Other organizations have announced flexible workplace policies that support their employees and respond to the massive changes we have seen over the past months, including: KPMG, Adobe, Amazon, Capital One, Facebook, Ford Motor, Microsoft, Nationwide Insurance, Salesforce, Target, and Verizon—to name just a few. Do you see any law firm names on that list?

Society 54 has been doing remote work — successful, efficient, productive remote work — for seven years. Our division seeing the most growth right now is … wait for … Talent. Indeed, we are busier than ever as we help firms with their talent shortages. Good for us, but not the professional landscape at large. It is clear to me that people are exiting their jobs, and legal in general, because of the inflexibility and antiquated thinking, in their own firms and many others.

When you consider this talent exodus, coupled with older generations retiring from their positions, it is clear that firm leadership needs to rethink how they are doing things.
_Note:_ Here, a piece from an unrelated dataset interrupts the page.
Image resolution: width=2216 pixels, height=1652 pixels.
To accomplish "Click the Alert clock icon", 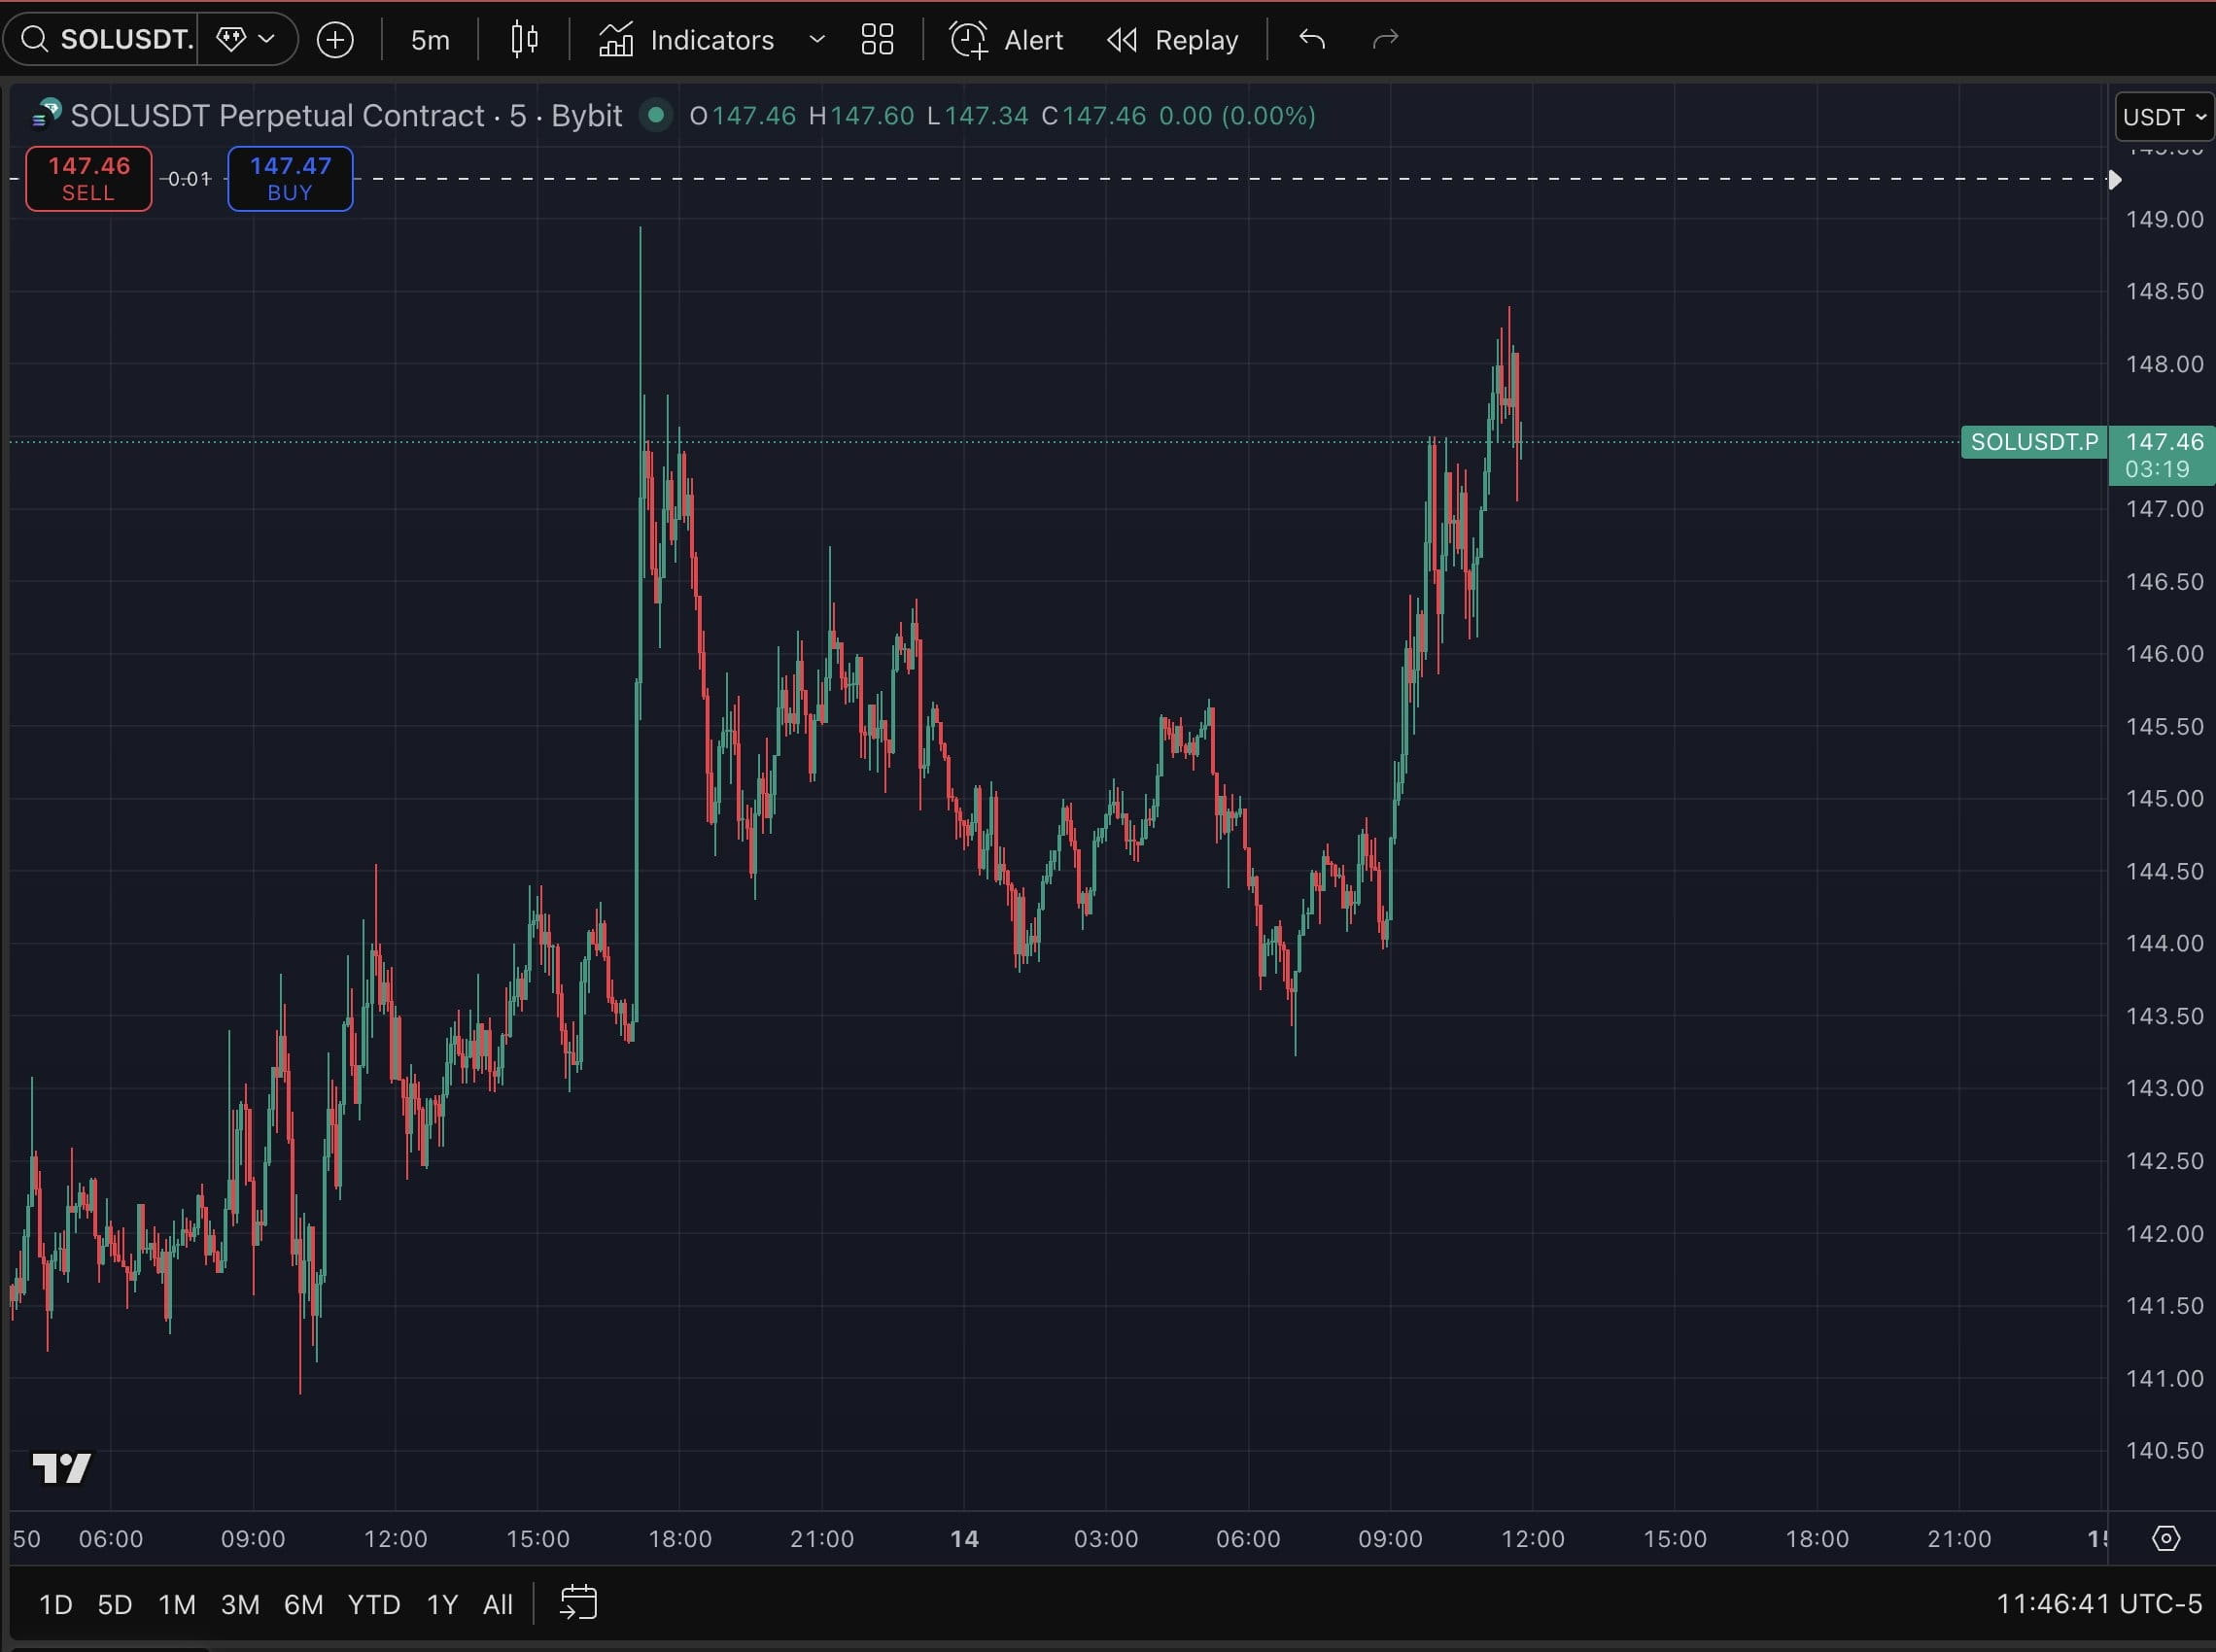I will (x=968, y=40).
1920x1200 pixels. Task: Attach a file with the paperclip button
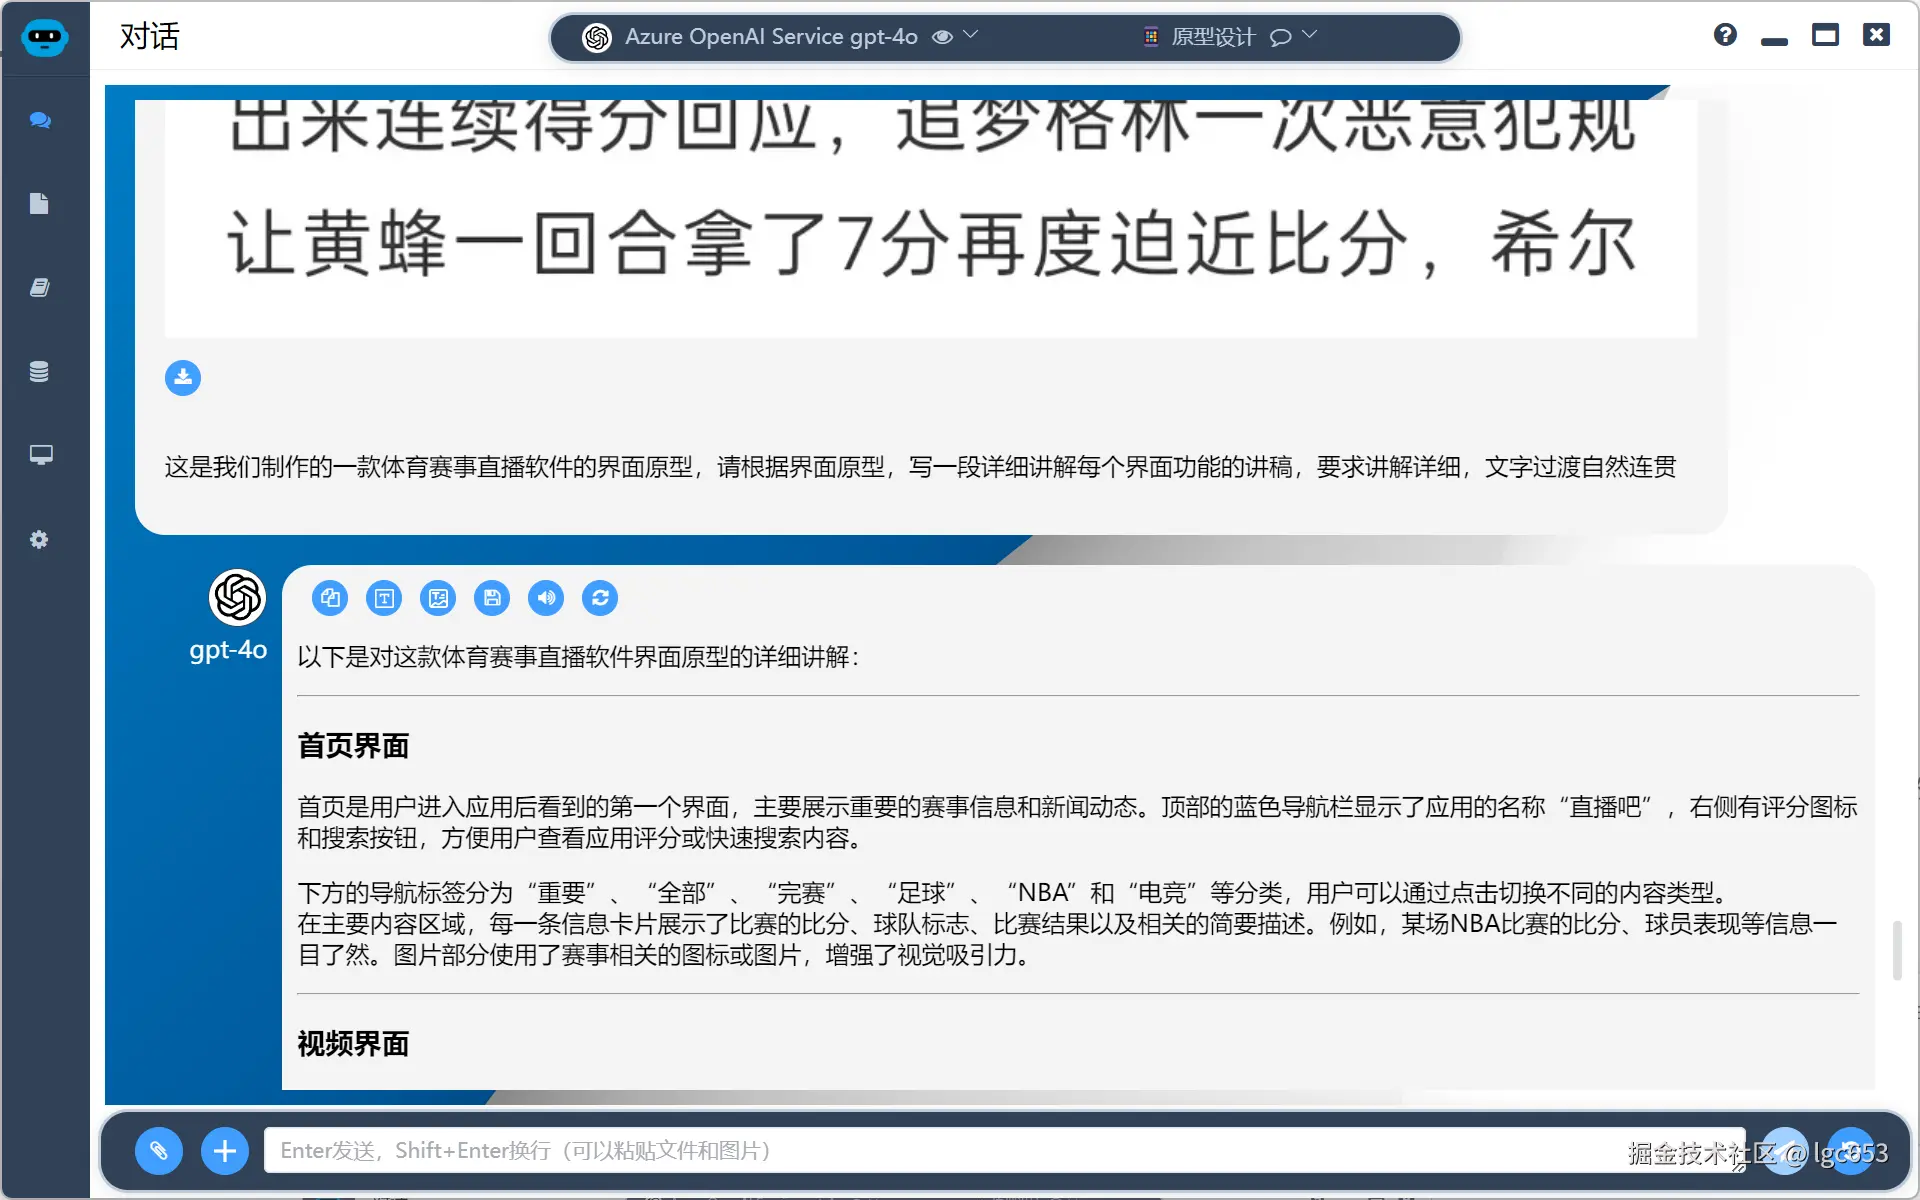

Especially when we’ve come so far around issues of productivity, efficiency, and workplace flexibility — do we really need to go backwards, to the pre-pandemic way of working together? We’ve come so far.

So, what should law firm leadership be doing about remote work policies?

Start by looking at the data: evidence of how well your marketers, business development teams, support staff (and lawyers for that matter!) managed to succeed during the past 18 months. Listen to your employees. Do the research; hope is not a strategy. Work with your teams to re-examine and redefine your remote working policies.

In my capacity, helping law firms across the board in many ways, it is clear to me that what happens next is likely more of a threat to law firm productivity versus what we perceived as the danger during the pandemic.

Your talent wants flexibility, now that they are used to it. And they deserve it, frankly.

Put in perhaps the starkest terms: one of our clients recently lost over 50% of the marketing and business development workforce over a six month period. The reasons are all outlined above. This is an expensive and, I would argue, predictable outcome. Law firm leadership needs to respond to this moment, unfolding over the next many months as we emerge from pandemic conditions, with a willingness to embrace change, and a desire to proactively retain their valuable employees by listening and acting. And enacting workplace policies that make sense in a post-pandemic world.

*

Jill Huse is a past president of the Legal Marketing Association and partner at Society 54, a consulting practice for professional service firms.